It is rare that Spirit Teaching or CRs mention “compassion” and the Plejaren may not mention it at all.
Yet, a person who lives on (and cannot leave) this planet, who sees the turmoil and crude violation of human dignity, who witnesses the inequalities and suffering into which many people are born - he may well develop an empathy or compassion for the suffering people he witnesses. Even more so if he follows Petale’s directive to live with equalized-ness and deference for all beings and considers Billy's / Petale's advice that, to evolve. all human beings are prone to make mistakes (1).
But it should be said that my writing about the “Evolution of a Prison Planet”
http://forum.figu.org/us/messages/13/15104.html#POST80121
is a product of my own thinking.
It is based on the method by which Asael and Semjasa and their followers were/are able to quicker balance their grave mistakes
CR 191:53. “… But in order to be able to change everything, it was also necessary that everyone would change themselves into the thinking of the Earth-humans …”
https://forum.futureofmankind.co.uk/d/67-why-are-we-here-now
**My Thought: **
Compassion may lessen the many imbalances of our planet and lessen the aggressiveness of our "eye for an eye" planet .
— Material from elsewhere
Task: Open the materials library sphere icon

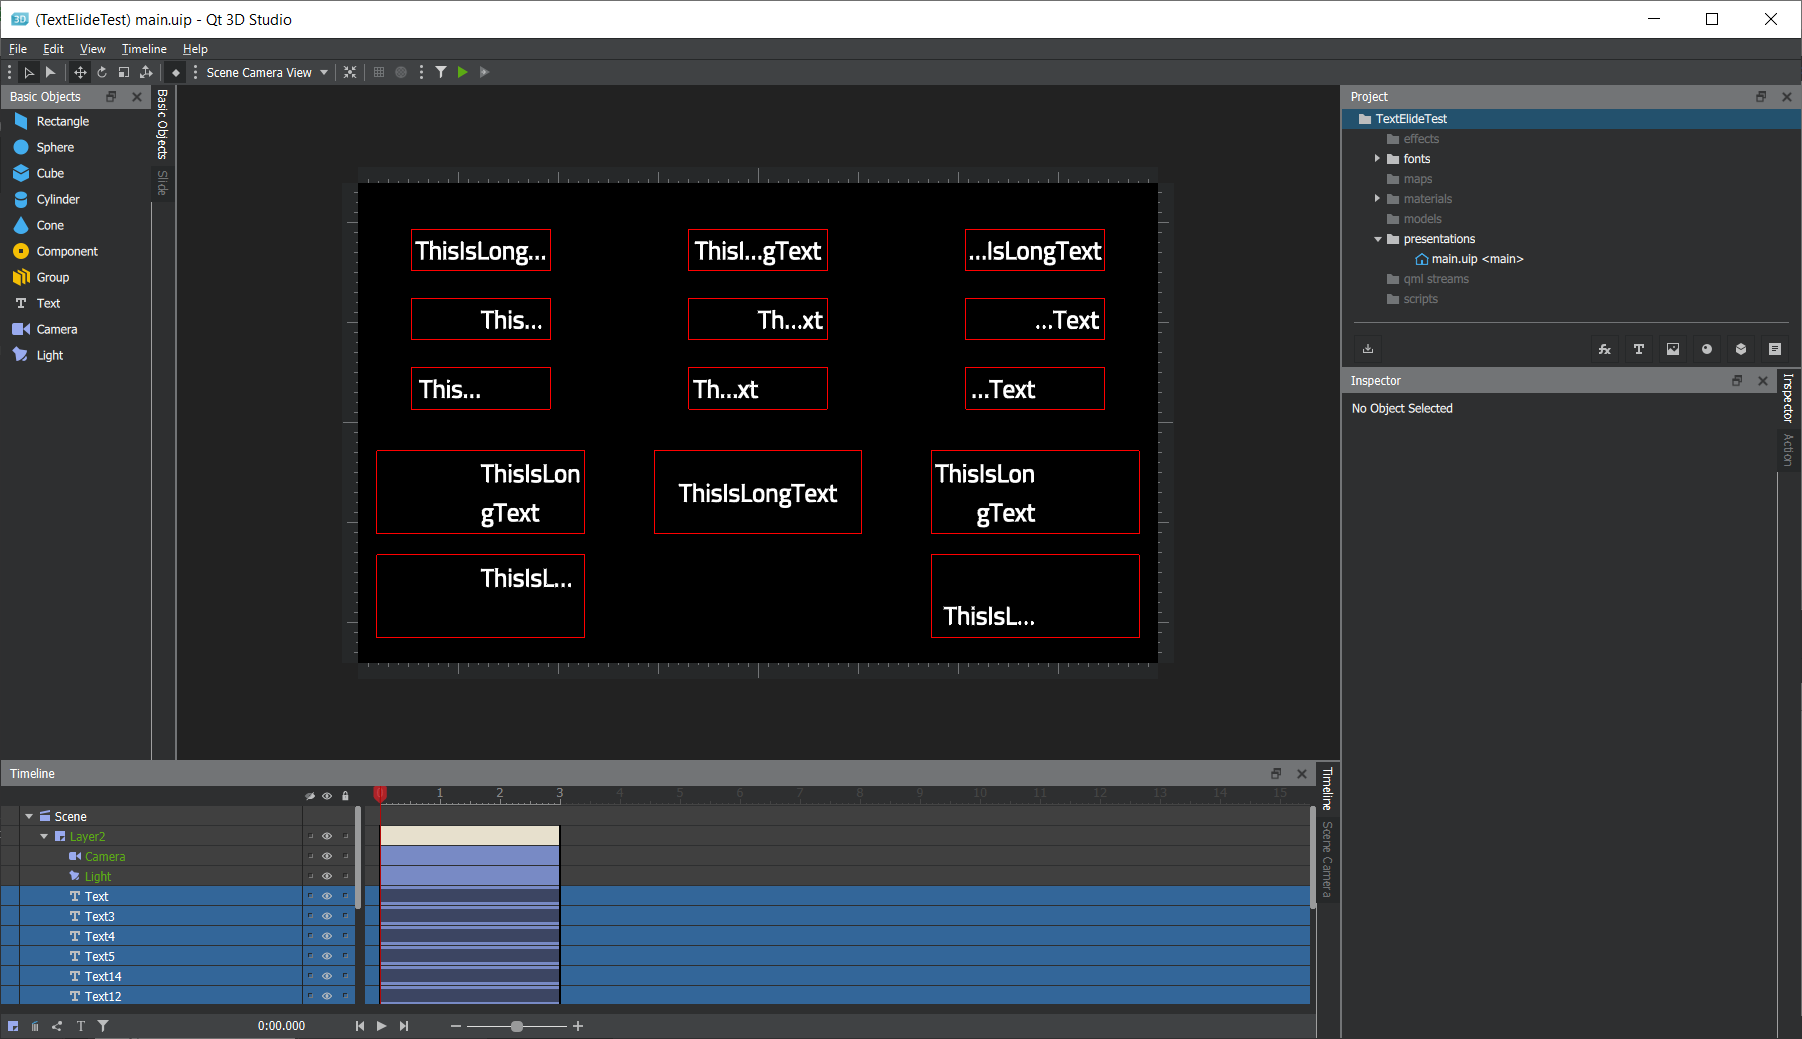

But this thought is not a part of the Spirit Teaching. In effect, if I recall Billy correctly, he once stated that one should follow the creational laws and that it should be his own decision if, when and where (s)he would employ compassion though on other occasions he mentions it in a positive manner:
https://www.futureofmankind.co.uk/Billy_Meier/Compassion
Compassion in Other Literature
Classic Greek and Roman Thought (2)
Only some of the ancient thinkers mention it as a virtue. For example, Socrates argued that compassion was a form of knowledge that enabled us to understand ourselves and others better, and to act in accordance with justice and virtue. However, Plato distrusted compassion as a dangerous and irrational passion that could cloud the judgment of the rulers and the guardians of the ideal city. Aristotle considered compassion as a means between excessive pity and indifference, and as a component of friendship and magnanimity.
Cicero regarded compassion as a natural bond that united all human beings, and as a source of benevolence, generosity and clemency. Seneca viewed compassion as a rational and noble emotion that tempered anger and cruelty, and as a manifestation of humanity and wisdom.
But Stoics such as Epictetus and Marcus Aurelius advised avoiding compassion as a form of attachment and suffering that disturbed the tranquility of the mind.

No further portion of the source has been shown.